[BRIEF]: Only one stretch of the records below is wanted: the lines from the one holding "Screen dimensions: 1240x671" through the one holding "Task: Open the Logic tab". Return it exactly, both ends included.

(Stored entries)
• • • •

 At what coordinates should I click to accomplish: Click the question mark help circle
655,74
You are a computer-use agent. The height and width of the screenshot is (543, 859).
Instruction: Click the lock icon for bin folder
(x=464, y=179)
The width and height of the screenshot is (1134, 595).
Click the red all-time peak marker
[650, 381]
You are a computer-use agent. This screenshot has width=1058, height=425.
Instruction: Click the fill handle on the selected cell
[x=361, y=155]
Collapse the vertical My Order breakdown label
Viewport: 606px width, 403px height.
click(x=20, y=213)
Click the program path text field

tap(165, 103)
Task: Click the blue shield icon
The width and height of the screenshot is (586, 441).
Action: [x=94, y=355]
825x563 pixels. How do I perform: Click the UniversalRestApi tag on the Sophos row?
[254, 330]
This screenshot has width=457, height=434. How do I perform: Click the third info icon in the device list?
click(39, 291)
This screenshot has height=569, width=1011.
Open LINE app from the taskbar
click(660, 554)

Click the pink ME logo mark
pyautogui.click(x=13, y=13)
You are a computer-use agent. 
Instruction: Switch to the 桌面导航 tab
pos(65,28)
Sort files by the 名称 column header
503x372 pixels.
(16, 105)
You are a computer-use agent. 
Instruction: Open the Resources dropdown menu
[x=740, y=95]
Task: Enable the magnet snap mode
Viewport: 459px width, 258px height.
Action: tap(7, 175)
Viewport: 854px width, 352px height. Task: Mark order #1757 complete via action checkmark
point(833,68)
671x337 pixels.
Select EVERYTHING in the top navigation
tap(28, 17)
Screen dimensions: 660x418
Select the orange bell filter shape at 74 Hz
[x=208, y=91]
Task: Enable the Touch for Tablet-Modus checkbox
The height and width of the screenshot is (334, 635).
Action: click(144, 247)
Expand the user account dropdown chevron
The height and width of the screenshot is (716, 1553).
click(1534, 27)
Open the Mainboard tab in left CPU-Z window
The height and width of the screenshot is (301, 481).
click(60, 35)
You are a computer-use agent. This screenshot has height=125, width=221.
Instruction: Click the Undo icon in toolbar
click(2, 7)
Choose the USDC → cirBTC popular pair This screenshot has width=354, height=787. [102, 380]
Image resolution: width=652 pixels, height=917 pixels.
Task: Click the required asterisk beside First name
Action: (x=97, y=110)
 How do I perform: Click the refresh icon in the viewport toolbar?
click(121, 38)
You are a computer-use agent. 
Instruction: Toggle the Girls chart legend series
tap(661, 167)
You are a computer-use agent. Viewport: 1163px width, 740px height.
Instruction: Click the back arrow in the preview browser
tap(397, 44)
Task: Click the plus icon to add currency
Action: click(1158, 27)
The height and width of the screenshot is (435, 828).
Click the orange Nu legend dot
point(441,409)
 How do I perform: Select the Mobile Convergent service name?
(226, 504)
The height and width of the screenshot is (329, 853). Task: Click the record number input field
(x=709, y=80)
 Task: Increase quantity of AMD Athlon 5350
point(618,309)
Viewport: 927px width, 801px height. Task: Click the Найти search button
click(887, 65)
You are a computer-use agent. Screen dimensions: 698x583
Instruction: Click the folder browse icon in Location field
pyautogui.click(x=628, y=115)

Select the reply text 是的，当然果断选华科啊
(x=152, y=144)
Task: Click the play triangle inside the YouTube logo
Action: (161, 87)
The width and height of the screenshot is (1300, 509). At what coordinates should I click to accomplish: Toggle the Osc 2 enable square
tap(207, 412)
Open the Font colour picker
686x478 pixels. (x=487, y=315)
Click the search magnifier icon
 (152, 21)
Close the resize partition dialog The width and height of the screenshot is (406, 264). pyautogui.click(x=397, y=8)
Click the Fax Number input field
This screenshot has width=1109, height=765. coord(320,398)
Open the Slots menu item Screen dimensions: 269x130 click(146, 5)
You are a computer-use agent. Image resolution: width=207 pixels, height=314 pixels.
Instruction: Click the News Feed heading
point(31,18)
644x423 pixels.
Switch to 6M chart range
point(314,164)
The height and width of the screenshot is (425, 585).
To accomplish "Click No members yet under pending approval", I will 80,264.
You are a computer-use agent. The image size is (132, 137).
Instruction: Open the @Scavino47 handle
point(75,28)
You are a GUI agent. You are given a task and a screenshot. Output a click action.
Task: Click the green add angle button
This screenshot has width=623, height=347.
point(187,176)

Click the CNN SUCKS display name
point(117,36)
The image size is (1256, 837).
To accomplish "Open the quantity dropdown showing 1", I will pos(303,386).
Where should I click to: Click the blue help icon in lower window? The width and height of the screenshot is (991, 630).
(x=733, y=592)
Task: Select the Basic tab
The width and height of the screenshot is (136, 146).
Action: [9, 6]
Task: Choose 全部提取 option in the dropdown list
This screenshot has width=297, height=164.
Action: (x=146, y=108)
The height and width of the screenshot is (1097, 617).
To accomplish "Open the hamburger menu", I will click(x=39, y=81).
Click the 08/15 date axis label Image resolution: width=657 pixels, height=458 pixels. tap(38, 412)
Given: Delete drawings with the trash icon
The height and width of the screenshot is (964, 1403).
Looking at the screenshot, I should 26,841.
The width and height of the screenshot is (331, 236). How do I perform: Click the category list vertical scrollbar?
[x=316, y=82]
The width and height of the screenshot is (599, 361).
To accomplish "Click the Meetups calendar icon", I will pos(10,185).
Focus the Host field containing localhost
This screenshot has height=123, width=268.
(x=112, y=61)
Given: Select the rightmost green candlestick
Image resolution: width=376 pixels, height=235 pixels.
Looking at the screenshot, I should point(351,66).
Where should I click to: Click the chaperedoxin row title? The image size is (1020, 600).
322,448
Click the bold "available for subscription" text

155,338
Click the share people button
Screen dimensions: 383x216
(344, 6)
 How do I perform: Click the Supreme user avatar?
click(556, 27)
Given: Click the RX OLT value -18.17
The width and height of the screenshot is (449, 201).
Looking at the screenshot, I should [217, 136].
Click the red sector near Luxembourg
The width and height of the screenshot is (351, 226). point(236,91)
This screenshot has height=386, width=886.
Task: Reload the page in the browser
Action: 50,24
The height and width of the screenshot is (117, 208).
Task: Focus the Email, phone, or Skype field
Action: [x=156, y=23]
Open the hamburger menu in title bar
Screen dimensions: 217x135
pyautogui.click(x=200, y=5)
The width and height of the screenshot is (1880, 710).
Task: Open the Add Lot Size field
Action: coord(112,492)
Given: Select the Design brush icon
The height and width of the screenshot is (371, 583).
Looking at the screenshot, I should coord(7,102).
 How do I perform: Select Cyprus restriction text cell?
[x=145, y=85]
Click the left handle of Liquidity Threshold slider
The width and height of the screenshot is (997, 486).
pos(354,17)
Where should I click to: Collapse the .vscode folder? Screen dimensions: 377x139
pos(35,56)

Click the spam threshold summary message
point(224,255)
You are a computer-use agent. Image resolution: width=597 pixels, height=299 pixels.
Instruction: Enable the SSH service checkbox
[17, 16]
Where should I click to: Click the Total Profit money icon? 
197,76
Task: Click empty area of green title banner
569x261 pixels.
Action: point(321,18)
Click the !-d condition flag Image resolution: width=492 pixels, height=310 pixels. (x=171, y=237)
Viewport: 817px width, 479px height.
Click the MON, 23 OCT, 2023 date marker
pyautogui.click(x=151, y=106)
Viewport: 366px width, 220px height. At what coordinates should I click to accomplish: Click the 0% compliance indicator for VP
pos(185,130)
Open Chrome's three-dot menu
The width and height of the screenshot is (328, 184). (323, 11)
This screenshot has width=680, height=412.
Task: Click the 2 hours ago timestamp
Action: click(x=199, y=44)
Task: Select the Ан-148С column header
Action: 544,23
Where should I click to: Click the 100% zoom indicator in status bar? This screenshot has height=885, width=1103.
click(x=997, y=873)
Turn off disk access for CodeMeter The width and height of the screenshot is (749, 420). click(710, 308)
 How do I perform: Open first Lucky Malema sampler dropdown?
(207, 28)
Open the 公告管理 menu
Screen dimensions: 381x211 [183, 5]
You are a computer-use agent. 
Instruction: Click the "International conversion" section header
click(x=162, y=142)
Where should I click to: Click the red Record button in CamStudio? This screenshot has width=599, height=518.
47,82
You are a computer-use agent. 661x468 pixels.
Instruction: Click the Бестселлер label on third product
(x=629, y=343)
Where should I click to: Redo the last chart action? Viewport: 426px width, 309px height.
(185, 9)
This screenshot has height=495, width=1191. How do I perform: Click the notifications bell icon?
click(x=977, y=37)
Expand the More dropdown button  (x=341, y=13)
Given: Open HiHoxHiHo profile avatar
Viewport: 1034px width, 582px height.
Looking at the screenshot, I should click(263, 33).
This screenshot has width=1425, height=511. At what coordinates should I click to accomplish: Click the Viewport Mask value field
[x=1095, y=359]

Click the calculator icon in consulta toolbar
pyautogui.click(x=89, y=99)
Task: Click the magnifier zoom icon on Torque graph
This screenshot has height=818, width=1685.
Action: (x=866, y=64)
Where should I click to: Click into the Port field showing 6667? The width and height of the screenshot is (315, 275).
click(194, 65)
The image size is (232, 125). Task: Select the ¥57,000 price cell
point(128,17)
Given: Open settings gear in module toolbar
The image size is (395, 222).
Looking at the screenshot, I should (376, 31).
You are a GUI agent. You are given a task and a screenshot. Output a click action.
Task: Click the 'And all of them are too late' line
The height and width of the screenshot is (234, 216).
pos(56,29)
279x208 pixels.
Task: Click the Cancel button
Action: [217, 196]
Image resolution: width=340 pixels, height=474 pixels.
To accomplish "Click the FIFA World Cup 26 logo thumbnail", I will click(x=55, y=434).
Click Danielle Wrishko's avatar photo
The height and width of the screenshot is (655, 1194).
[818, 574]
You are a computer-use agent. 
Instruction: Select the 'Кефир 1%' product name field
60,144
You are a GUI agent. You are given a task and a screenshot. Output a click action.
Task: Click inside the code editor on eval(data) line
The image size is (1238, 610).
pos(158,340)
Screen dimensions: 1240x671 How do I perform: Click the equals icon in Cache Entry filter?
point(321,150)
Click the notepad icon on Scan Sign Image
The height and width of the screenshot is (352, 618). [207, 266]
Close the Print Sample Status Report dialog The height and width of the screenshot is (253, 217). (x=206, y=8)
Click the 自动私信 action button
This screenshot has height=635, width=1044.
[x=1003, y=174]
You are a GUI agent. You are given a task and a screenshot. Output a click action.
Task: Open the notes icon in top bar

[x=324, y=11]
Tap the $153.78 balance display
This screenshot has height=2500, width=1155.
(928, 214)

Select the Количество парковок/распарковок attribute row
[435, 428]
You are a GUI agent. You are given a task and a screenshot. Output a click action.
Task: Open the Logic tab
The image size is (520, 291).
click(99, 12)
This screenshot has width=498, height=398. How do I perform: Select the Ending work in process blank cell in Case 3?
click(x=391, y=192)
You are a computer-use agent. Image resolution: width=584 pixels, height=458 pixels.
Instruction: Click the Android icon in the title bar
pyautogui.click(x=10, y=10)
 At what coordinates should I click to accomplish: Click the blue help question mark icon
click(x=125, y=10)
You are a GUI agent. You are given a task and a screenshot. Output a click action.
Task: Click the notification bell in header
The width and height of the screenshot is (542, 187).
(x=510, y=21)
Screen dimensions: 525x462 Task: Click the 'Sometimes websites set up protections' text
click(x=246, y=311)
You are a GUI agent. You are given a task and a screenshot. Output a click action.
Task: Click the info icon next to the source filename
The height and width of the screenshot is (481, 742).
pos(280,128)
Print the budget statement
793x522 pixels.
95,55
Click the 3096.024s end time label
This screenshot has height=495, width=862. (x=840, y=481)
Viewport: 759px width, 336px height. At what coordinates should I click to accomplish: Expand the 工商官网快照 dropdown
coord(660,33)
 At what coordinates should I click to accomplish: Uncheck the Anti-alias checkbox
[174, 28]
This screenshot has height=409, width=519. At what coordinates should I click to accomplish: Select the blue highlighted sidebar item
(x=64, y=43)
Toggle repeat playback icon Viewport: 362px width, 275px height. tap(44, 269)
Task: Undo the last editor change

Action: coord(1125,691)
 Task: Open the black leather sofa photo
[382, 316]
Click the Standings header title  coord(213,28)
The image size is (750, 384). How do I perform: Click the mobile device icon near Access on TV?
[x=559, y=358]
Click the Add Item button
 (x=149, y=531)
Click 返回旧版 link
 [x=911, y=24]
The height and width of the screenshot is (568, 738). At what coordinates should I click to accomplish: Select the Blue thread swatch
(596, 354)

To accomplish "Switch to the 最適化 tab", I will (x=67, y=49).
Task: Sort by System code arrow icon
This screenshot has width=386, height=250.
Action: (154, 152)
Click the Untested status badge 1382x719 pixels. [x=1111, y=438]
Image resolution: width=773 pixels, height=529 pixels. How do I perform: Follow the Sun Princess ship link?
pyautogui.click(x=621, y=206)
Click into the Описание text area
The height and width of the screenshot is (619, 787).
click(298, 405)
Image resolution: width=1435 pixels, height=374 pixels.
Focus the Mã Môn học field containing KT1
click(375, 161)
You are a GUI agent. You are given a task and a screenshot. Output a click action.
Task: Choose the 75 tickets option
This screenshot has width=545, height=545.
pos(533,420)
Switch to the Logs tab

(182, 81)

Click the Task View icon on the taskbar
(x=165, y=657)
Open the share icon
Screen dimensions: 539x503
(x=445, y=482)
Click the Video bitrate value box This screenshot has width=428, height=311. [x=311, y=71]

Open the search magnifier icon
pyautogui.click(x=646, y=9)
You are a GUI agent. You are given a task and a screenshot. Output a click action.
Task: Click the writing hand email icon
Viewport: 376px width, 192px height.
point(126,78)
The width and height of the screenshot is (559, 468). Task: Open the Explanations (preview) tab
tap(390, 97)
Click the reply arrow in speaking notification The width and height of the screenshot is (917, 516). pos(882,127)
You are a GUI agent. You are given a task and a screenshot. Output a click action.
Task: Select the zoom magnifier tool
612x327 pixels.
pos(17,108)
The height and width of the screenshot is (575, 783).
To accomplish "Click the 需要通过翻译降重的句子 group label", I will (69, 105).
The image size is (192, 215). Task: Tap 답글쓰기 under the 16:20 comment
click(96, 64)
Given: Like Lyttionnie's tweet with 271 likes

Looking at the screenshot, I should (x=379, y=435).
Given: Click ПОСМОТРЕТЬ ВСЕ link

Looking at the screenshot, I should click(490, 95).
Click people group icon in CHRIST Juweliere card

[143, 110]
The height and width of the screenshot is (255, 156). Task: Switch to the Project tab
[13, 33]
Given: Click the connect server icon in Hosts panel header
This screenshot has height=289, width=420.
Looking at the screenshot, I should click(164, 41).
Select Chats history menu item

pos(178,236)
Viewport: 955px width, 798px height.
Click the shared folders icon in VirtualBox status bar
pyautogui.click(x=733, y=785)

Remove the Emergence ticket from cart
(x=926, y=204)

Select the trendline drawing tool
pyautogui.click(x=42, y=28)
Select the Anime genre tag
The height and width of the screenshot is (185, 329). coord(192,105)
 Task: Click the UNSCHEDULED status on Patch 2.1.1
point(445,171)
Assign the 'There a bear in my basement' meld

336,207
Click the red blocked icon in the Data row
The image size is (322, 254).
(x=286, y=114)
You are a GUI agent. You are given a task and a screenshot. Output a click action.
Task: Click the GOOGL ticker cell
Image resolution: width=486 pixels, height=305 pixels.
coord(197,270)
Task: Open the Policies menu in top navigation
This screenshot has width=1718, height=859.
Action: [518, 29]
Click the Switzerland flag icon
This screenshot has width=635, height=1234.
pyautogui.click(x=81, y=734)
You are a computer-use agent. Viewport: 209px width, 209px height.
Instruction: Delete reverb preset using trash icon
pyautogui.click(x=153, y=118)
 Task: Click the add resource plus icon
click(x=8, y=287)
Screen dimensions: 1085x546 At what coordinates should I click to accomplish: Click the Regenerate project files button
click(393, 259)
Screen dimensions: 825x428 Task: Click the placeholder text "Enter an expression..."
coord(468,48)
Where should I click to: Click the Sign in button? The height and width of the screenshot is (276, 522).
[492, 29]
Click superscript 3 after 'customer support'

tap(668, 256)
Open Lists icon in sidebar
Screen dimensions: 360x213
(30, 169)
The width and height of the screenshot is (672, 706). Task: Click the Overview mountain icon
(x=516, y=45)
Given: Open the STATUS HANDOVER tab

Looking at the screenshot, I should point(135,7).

• • • •

[TASK SOLUTION]:
Screen dimensions: 1240x671 How do I perform: Click the equals icon in Cache Entry filter?
point(321,150)
Click the notepad icon on Scan Sign Image
The height and width of the screenshot is (352, 618). [207, 266]
Close the Print Sample Status Report dialog The height and width of the screenshot is (253, 217). (x=206, y=8)
Click the 自动私信 action button
This screenshot has height=635, width=1044.
[x=1003, y=174]
You are a GUI agent. You are given a task and a screenshot. Output a click action.
Task: Open the notes icon in top bar

[x=324, y=11]
Tap the $153.78 balance display
This screenshot has height=2500, width=1155.
(928, 214)

Select the Количество парковок/распарковок attribute row
[435, 428]
You are a GUI agent. You are given a task and a screenshot. Output a click action.
Task: Open the Logic tab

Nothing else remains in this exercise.